## QUELLENAUSZUG

IHK: Proteste gegen Zwangsmitgliedschaft werden lauter

Veröffentlicht: 17.06.2014 | Geschrieben von: Tina Plewinski | Letzte Aktualisierung: 18.06.2014

Deutsche Unternehmen (egal ob Händler, Dienstleister oder Handwerker) kommen um eine Mitgliedschaft in den Handwerks- bzw. Industrie- und Handelskammern nicht herum. Sie ist gesetzlich vorgeschrieben und soll den Unternehmen viele Vorteile bringen. Doch in der Praxis gestaltet sich die Situation ganz anders: Hier wird der Unmut und die Kritik immer lauter, weil die Beiträge zu hoch und die Verschwendung innerhalb der Institution verheerend sein sollen.

Kritik an IHK-Zwangsmitgliedschaft wächst weiter

(Bildquelle Geld in Ketten: cunaplus via Shutterstock)

Die Industrie- und Handelskammer ist eine Körperschaft des öffentlichen Rechts. Einerseits steht die Unternehmensförderung, die Aus- und Weiterbildung oder auch die Beratung in verschiedenen wirtschaftlichen Bereichen auf ihrer Agenda. Auf der anderen Seite sieht sie sich selbst als Sprachrohr der Wirtschaft gegenüber der Politik. Und um all diesen Aufgaben gerecht zu werden, bedarf es des finanziellen Rückhaltes durch die zahlreichen Mitglieder.

Doch der Ruf der IHK hat schon bessere Zeiten erlebt. Immer wieder werden gravierende Mängel oder die massive Verwendung der horrenden Beiträge in den Mittelpunkt der Kritik gestellt. Obwohl es ein Thema ist, das zwar deutschlandweit fast alle Unternehmen betreffen dürfte, wissen viele Verbraucher nicht um die prekäre Lage. Im Zuge einer kürzlich ausgestrahlten Reportage des WDR dürfte nun (zumindest ein bisschen) Licht in dieses Dunkel gebracht worden sein. „Goldenes Handwerk – Reiche Kammern, arme Betriebe“ hieß die Sendung und rückt das Leiden und die Kritik kleinerer Unternehmen und bekannter Gegner des IHK-Systems in den Blick.

## SCHRIFTLICHE AUFGABE
Unter welchem Titel lief die WDR-Reportage, die der Artikel über die IHK-Zwangsmitgliedschaft nennt?

## AUSZUG AUS DATEN
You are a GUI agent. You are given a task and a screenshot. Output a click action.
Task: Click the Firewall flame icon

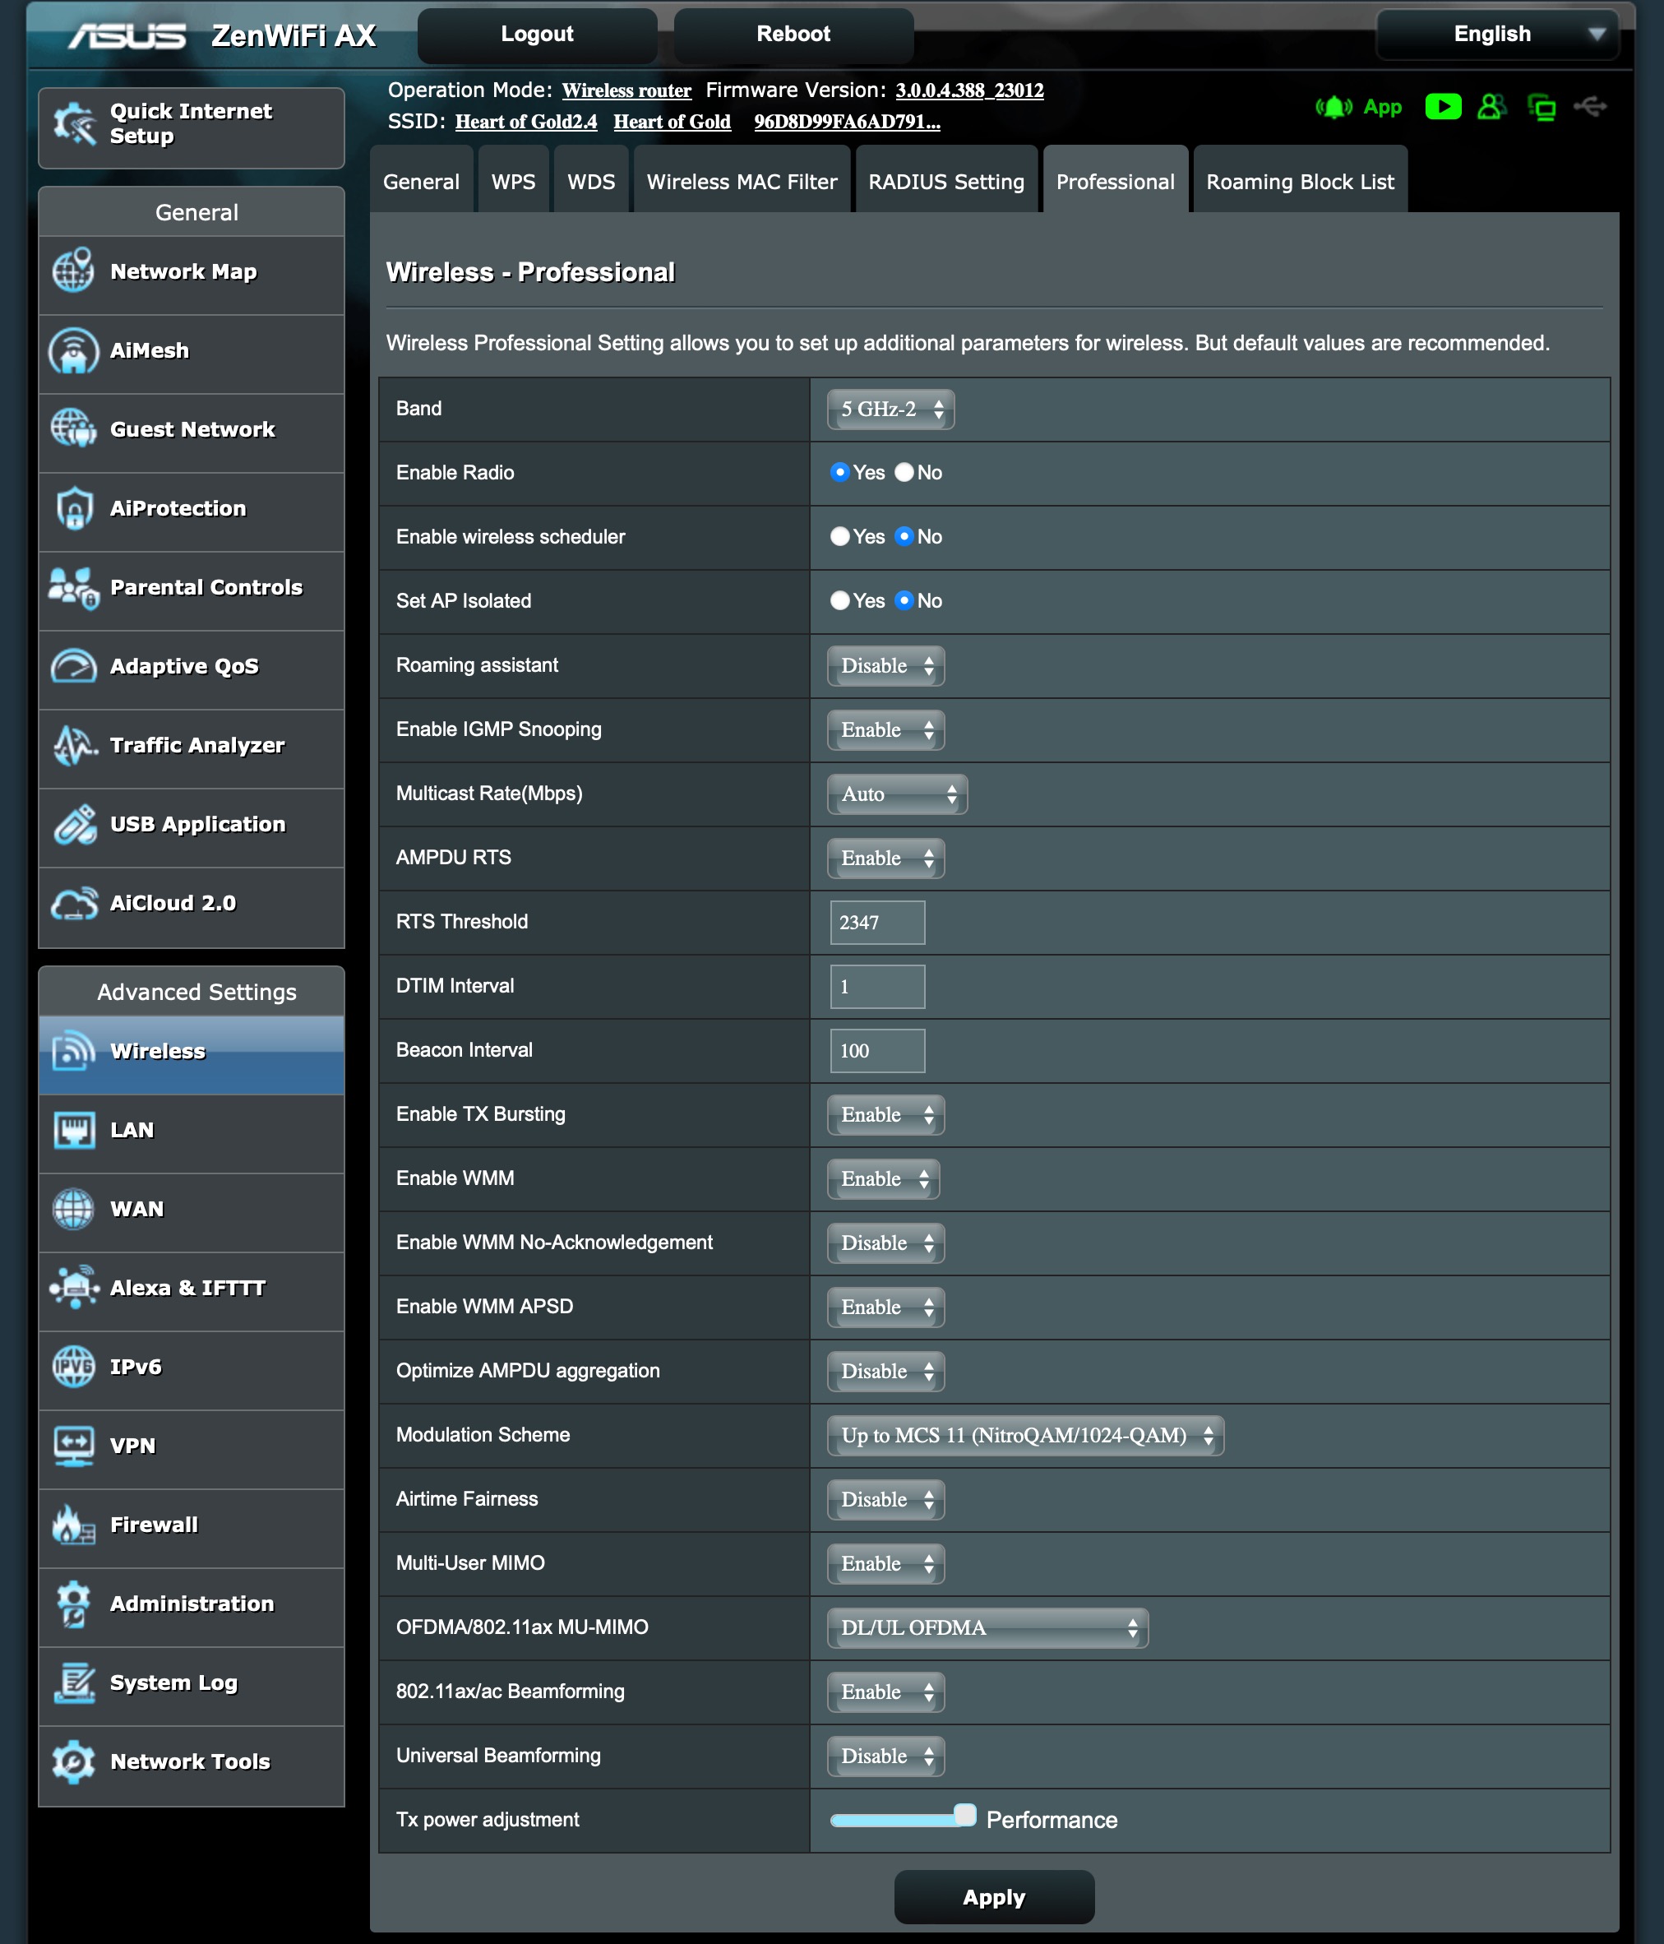[73, 1525]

## ERGEBNIS DER AUFGABE
„Goldenes Handwerk – Reiche Kammern, arme Betriebe“